--- Records for this exercise Enclosed Below ---

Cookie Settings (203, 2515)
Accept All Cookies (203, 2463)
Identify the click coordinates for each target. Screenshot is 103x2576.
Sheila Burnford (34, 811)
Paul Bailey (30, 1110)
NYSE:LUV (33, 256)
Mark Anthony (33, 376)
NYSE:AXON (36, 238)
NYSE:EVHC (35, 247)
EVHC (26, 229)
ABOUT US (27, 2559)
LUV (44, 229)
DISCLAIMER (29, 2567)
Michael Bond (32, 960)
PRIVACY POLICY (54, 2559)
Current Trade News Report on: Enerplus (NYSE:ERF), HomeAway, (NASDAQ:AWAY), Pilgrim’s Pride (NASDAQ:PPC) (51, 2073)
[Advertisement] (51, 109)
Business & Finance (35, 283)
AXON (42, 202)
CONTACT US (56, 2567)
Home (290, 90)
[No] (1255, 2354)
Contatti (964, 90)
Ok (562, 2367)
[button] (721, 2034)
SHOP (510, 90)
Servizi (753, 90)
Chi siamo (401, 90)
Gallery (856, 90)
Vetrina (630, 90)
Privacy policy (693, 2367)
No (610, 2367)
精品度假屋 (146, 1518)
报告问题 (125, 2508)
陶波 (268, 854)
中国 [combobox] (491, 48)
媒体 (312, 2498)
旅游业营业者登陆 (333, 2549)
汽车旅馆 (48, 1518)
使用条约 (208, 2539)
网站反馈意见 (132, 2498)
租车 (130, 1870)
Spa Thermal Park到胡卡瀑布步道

--- End of Enclosed Records for this exercise ---

- Work instructions
Look above for the line containing "Mark Anthony (33, 376)". Output from there through the line containing "报告问题 (125, 2508)", exactly and inclusively.

- The completed task
Mark Anthony (33, 376)
NYSE:AXON (36, 238)
NYSE:EVHC (35, 247)
EVHC (26, 229)
ABOUT US (27, 2559)
LUV (44, 229)
DISCLAIMER (29, 2567)
Michael Bond (32, 960)
PRIVACY POLICY (54, 2559)
Current Trade News Report on: Enerplus (NYSE:ERF), HomeAway, (NASDAQ:AWAY), Pilgrim’s Pride (NASDAQ:PPC) (51, 2073)
[Advertisement] (51, 109)
Business & Finance (35, 283)
AXON (42, 202)
CONTACT US (56, 2567)
Home (290, 90)
[No] (1255, 2354)
Contatti (964, 90)
Ok (562, 2367)
[button] (721, 2034)
SHOP (510, 90)
Servizi (753, 90)
Chi siamo (401, 90)
Gallery (856, 90)
Vetrina (630, 90)
Privacy policy (693, 2367)
No (610, 2367)
精品度假屋 (146, 1518)
报告问题 (125, 2508)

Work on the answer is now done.